Geometric Dirac operator on noncommutative torus and $M_2(\Bbb C)$

TL;DR

This paper constructs and classifies Dirac operators on the noncommutative torus and matrix algebra, revealing unique geometric structures and extending spectral triple theory in noncommutative geometry.

Contribution

It provides explicit solutions for spectral triples on the noncommutative torus and matrix algebra, including classifications and new geometric insights.

Findings

Unique spectral triple on noncommutative torus

Natural spectral triples on $M_2(\mathbb{C})$ with quantum Levi-Civita connections

Extension of the Lichnerowicz formula to noncommutative settings

Abstract

We solve for quantum-geometrically realised spectral triples or `Dirac operators' on the noncommutative torus $\Bbb C_\theta[T^2]$ and on the algebra $M_2(\Bbb C)$ of $2\times 2$ matrices with their standard quantum metrics and associated quantum Levi-Civita connections.

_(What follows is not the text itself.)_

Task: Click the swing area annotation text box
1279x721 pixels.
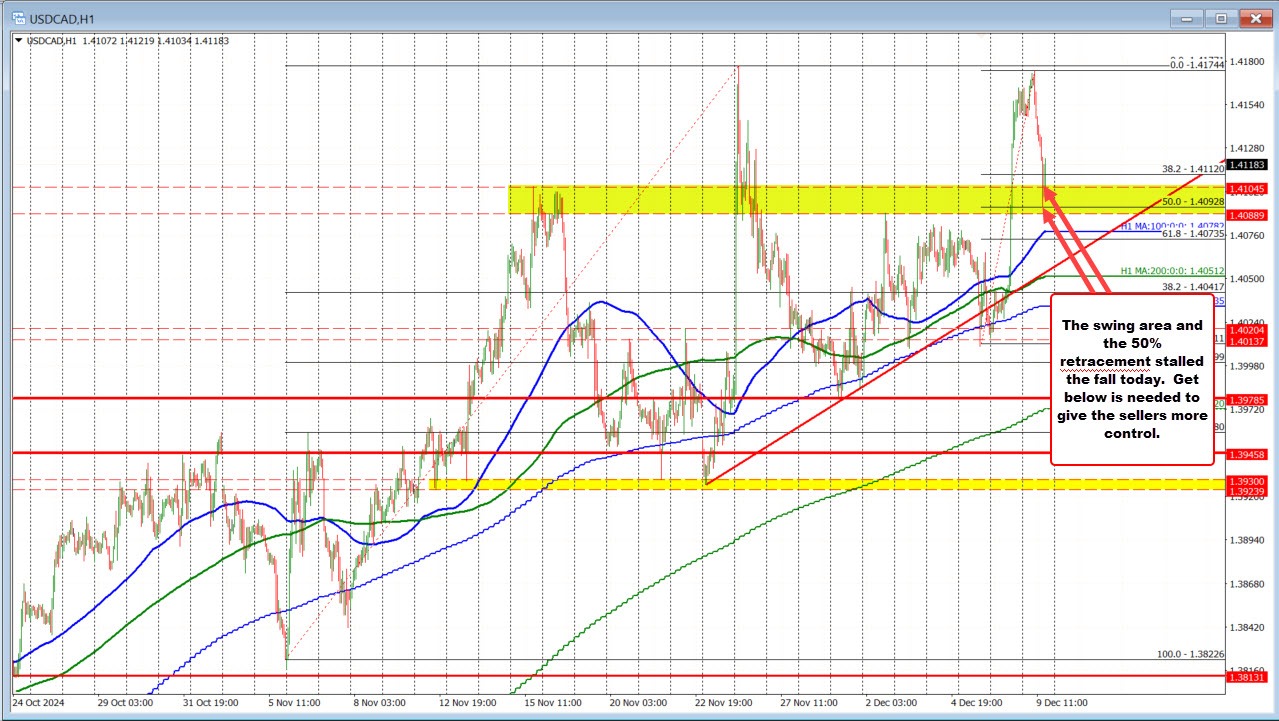Action: click(1132, 379)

For $\Bbb C_\theta[T^2]$, we obtain an even standard spectral triple but now uniquely determined by full geometric realisability. For $M_2(\Bbb C)$, we are forced to the flat quantum Levi-Civita connection and again obtain a natural fully geometrically realised even spectral triple. In both case there is also an odd spectral triple for a different choice of a sign parameter. We also consider an alternate quantum metric on $M_2(\Bbb C)$ with curved quantum Levi-Civita connection and find a natural 2-parameter of almost spectral triple in that $D$ fails to be antihermitian. In all cases, we split the construction into a local tensorial level related to the quantum geometry, where we classify the results more broadly, and the further requirements relating to the Hilbert space structure. We also illustrate the Lichnerowicz formula for $D^2$ which applies in the case of a full geometric realisation.